Who this is for
NLP Engineers, ML Engineers, and advanced Data Scientists building LLM apps and RAG systems who need reliable, safe answers grounded in evidence.
Prerequisites
- Comfort with prompt design and RAG basics (retrieval, chunks, embeddings)
- Understanding of JSON structures and simple schemas
- Familiarity with evaluation metrics (precision/recall) is helpful
Why this matters
In real projects, hallucinations lead to wrong recommendations, fake citations, and loss of trust. As an NLP Engineer, you will:
- Ship Q&A assistants that must quote sources exactly
- Build structured extractors that cannot invent fields
- Deploy support bots that should refuse when evidence is missing
- Comply with safety and privacy constraints
Guardrails reduce hallucinations by combining better grounding, stricter outputs, and automated checks.
Concept explained simply
Hallucinations happen when a model confidently produces content not supported by inputs or reality. Guardrails are rules and checks that limit this behavior.

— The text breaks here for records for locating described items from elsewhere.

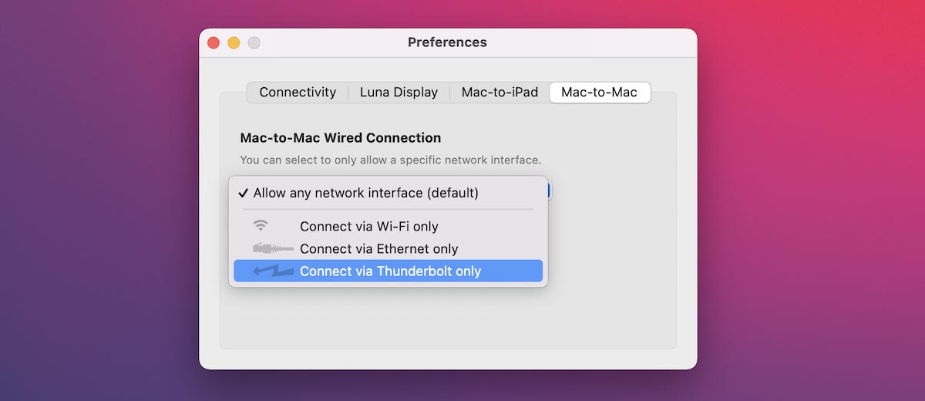
Task: Choose Connect via Ethernet only
Action: pyautogui.click(x=378, y=248)
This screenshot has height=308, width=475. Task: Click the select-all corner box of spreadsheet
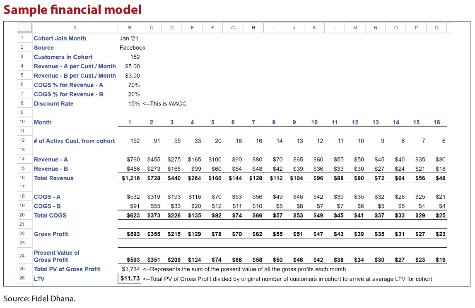[x=24, y=28]
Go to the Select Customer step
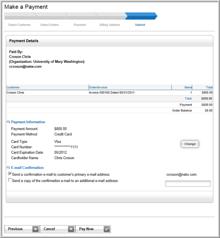The image size is (220, 238). tap(19, 25)
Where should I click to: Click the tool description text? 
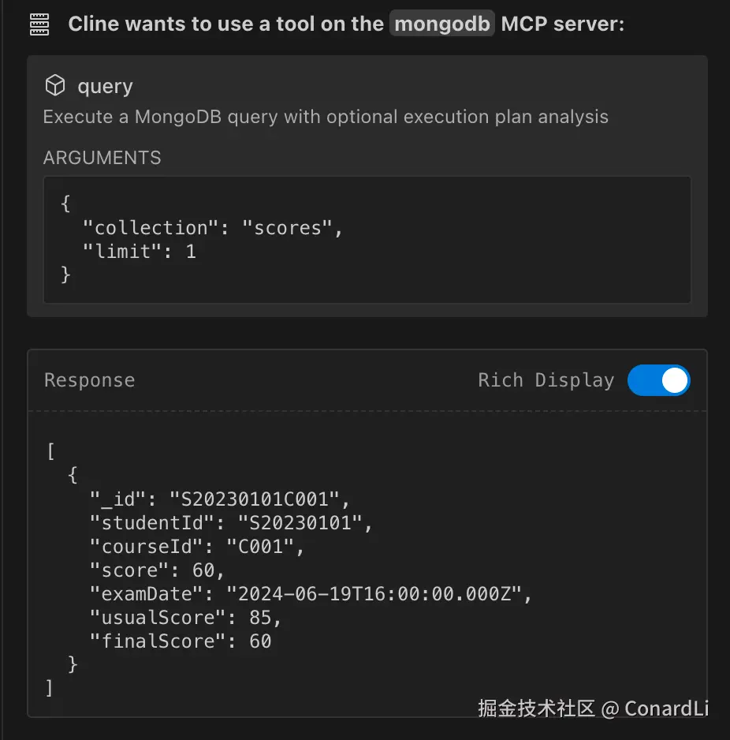[326, 118]
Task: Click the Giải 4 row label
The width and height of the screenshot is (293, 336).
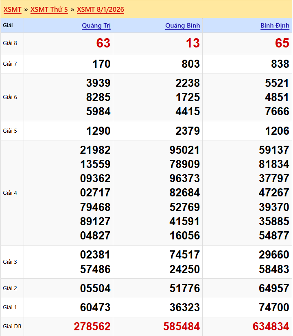Action: point(10,193)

Mental model: The 3-layer defense
- Layer 1 — Data guardrails: retrieve the right context and expose uncertainty (similarity thresholds, top-k diversity, explicit citations).
- Layer 2 — Model guardrails: clear instructions, safe defaults (refusal), and decoding controls (temperature, max tokens).

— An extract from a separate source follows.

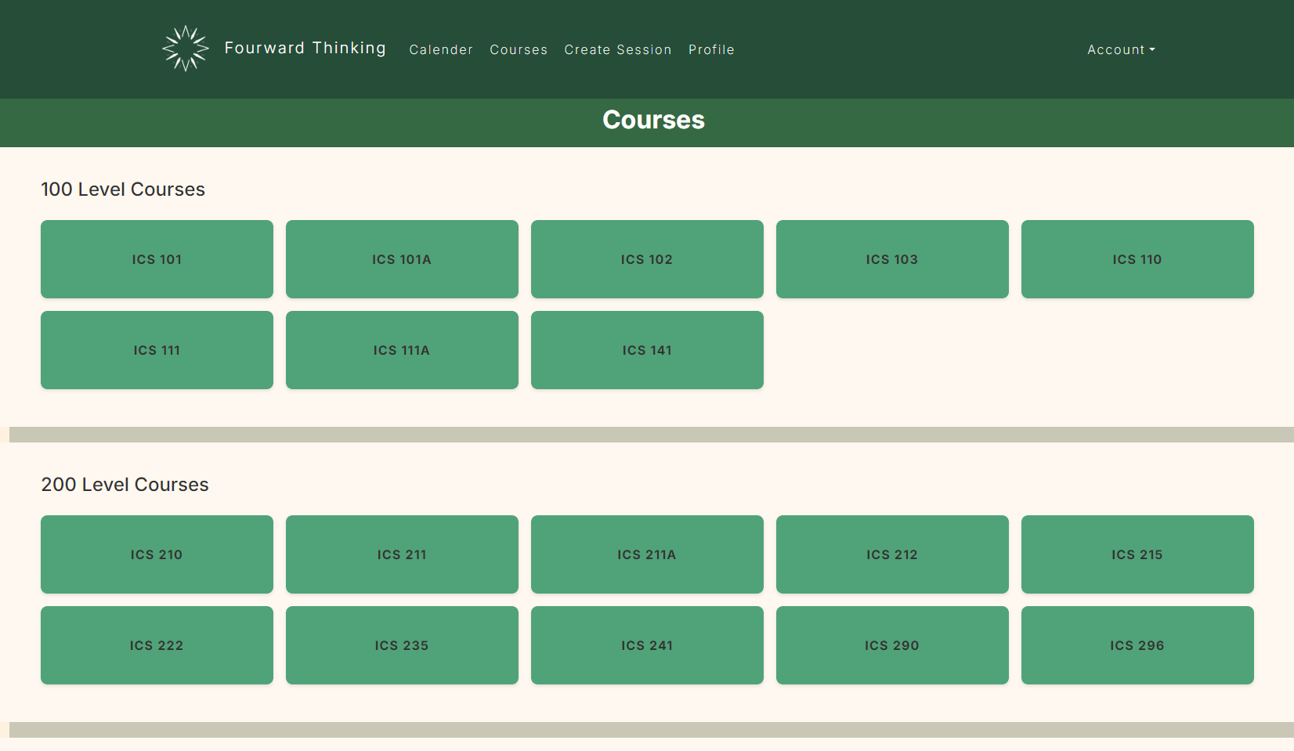Click the Fourward Thinking sunburst logo
The height and width of the screenshot is (751, 1294).
click(x=185, y=48)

- Layer 3 — Output guardrails: structure and verify results (schemas, validators, cross-checkers).
Quick checklist for any LLM feature
- Is the model required to cite sources?
- Is there a refusal path when evidence is weak?
- Is output validated (format, units, claims)?
- Is there a second pass verifier or heuristic checker?
- Is uncertainty visible to the user?
Core guardrail techniques
1) Retrieval-anchored prompting with explicit citations
- Instruction: "Answer using only the provided snippets. If missing, say 'I don't know.' Cite sources like [S1], [S2]."
- Require a Sources section listing snippet IDs and titles.
- Set a minimum similarity threshold to permit answering.
2) Output schema validation
- Force structured output (e.g., JSON with fields: answer, citations[], confidence).
- Reject responses that violate schema and re-ask the model to correct them.
3) Lightweight fact verification
- Verifier pass: check that every claim is supported by retrieved text.
- Return flags like supported: yes/no, missing_claims: [].
4) Safe refusals and scope control
- Explicit refusal policy for low evidence or out-of-domain requests.
- Never guess private or sensitive data; never invent IDs or PII.
5) Retrieval quality guardrails
- Top-k with diversity to avoid near-duplicate chunks.
- Fallback to broader search or ask for clarification if results conflict.
6) Decoding controls
- Lower temperature for facts; limit max tokens to reduce drift.
- Constrain style: concise, neutral tone.
7) Tool-use gating
- Only call tools (e.g., calculators) when inputs are present and safe.
- Validate tool outputs before finalizing answer.
8) Monitoring & feedback
- Log refusal rates, schema errors, unsupported claims.
- Sample and review failures; adjust thresholds and prompts.
Worked examples
Example 1: RAG Q&A with citations and refusal
Goal: Answer questions about a policy using only retrieved snippets.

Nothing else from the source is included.